Gilford is a village in County Down, Northern Ireland. The village sits on the River Bann between the towns of Banbridge, Tandragee and Portadown. It covers the townlands of Loughans, Ballymacanallen and Drumaran. It had a population of 1,573 people in the 2001 Census. Gilford is within the Armagh, Banbridge and Craigavon
district.

History
Following the Irish Rebellion of 1641, Captain John Magill acquired land in the parish of Tullylish and founded Gilford, the name of the village being derived from "Magill’s ford". He afterwards became Sir John Magill and built Gill Hall in Dromore, County Down.

The Magill lands passed by marriage to the Meade family, who were made Barons Gillford in 1766 and later earls of Clanwilliam. In the 19th century, Gilford grew and its population swelled when a linen mill was built. Many mill houses can still be found in the village. When the mill shut in 1986, the village waned. Recently though, the village has started to recover and new shops have opened. At the edge of the village is Gilford Castle, a mansion built in 1865 to the designs of architect William Spence.

For information about the Troubles in Gilford, see The Troubles in Gilford.
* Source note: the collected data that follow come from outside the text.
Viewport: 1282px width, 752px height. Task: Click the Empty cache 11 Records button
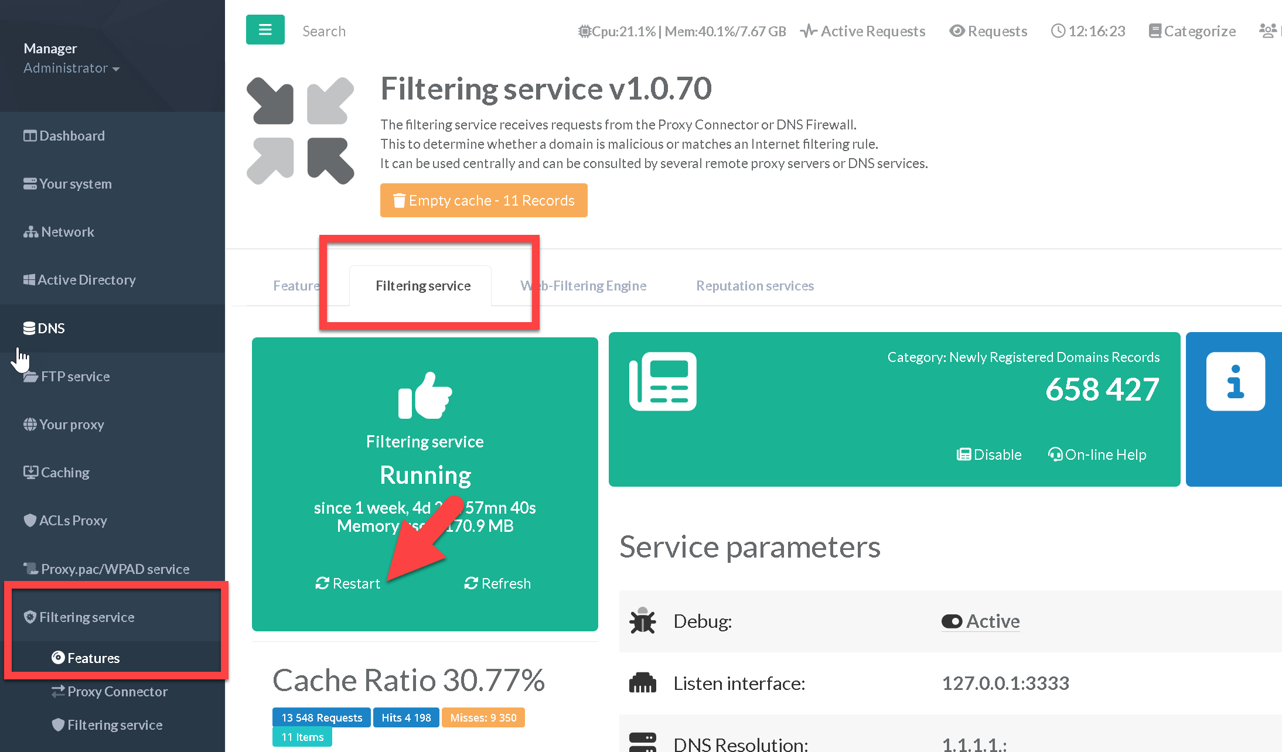(483, 200)
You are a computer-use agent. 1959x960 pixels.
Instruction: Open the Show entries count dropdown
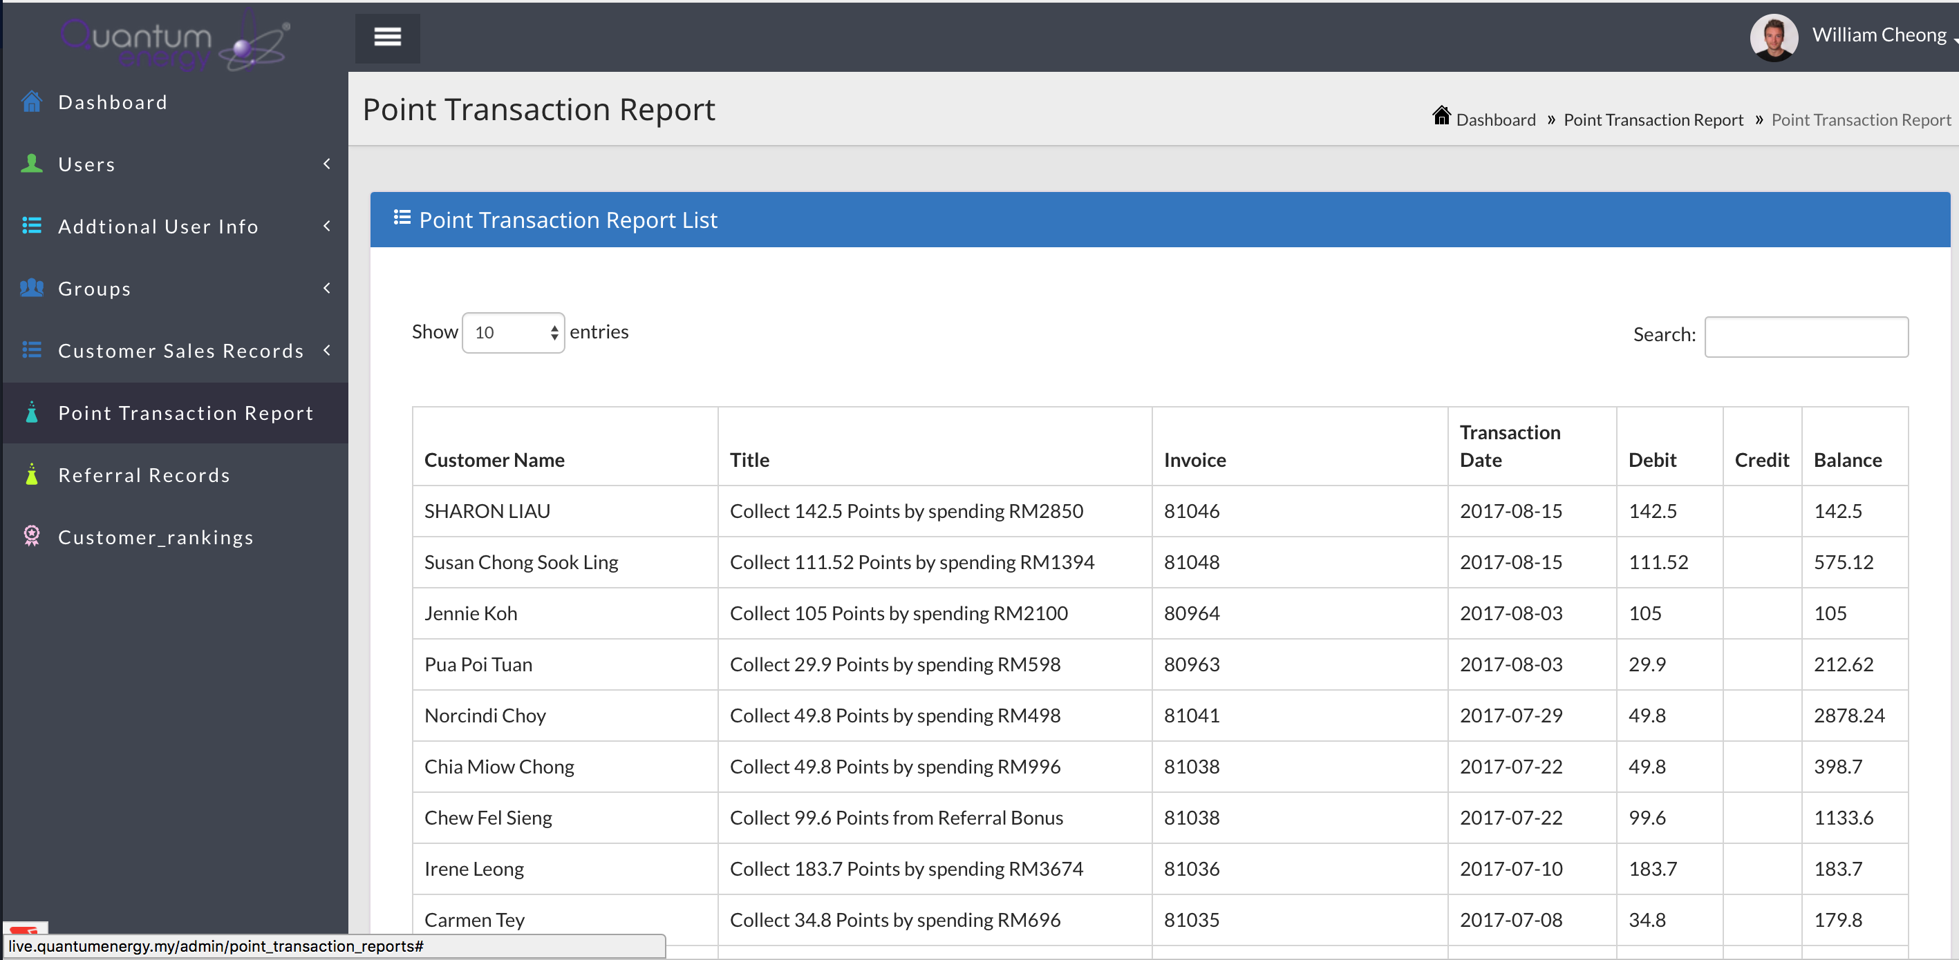pyautogui.click(x=513, y=333)
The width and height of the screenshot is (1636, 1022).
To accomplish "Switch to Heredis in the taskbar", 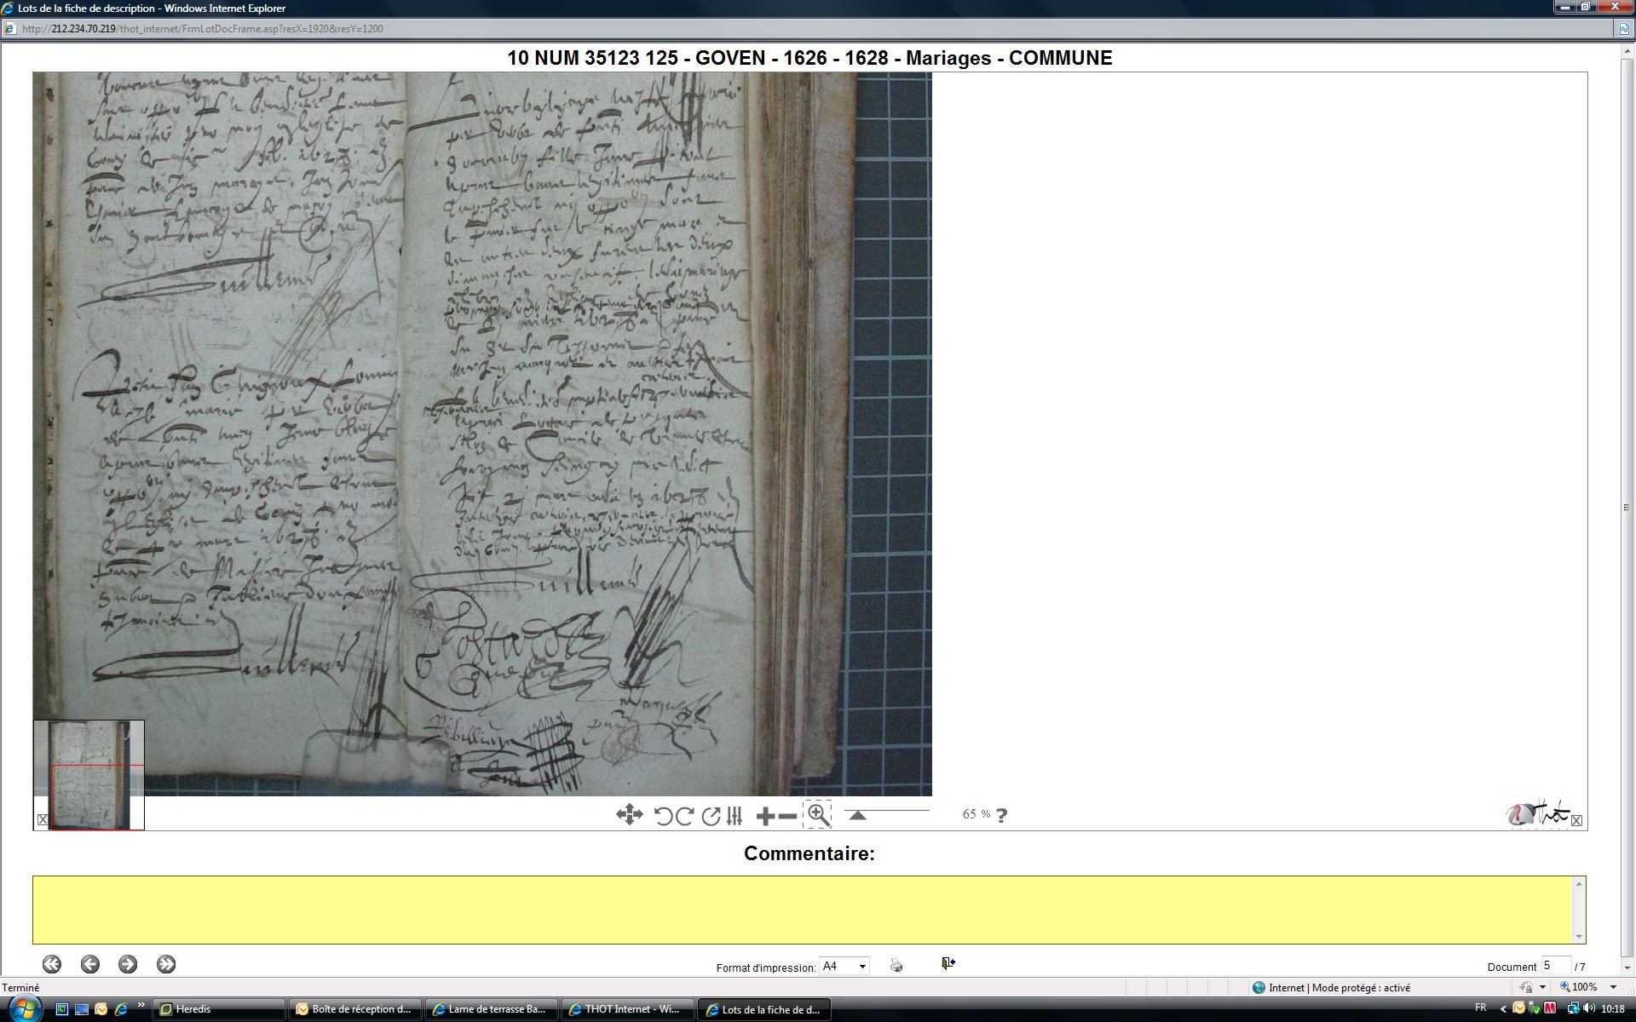I will tap(217, 1009).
Tanderagee and Gilford railway station was opened in 1852 to serve the villages closing in 1965.

Education
There are two schools in the area: Gilford Primary School and St John's Primary School. The schools are within the Southern Education and Library Board area.
There is a nursery located in Gilford Primary School.

Sport
Millpark Cricket Club plays in the NCU Senior League. Gilford Crusaders Football Club play in Division 3 of the Mid-Ulster Football League.
Gilford Boxing Club has produced All-Ireland winners after All-Ireland winners. It was formed by Bernard McComiskey and is situated in the old church hall beside Gilford chapel.

People
Charlie Gallogly (1919–1993) was a professional footballer in England
Jude Hill (b. 2010), child actor known for his lead role in Kenneth Branagh's film Belfast (2021).

Demography
Gilford is classified as a village by the Northern Ireland Statistics and Research Agency (NISRA) (i.e. with population between 1,000 and 2,250 people). On Census day (29 April 2001) there were 1,573 people living in Gilford. Of these:
22.7% were aged under 16 and 14.6% were aged 60 and over
50.2% of the population were male and 49.8% were female
51.0% were from a Catholic background and 47.0% were from a Protestant background
3.8% of people aged 16–74 were unemployed.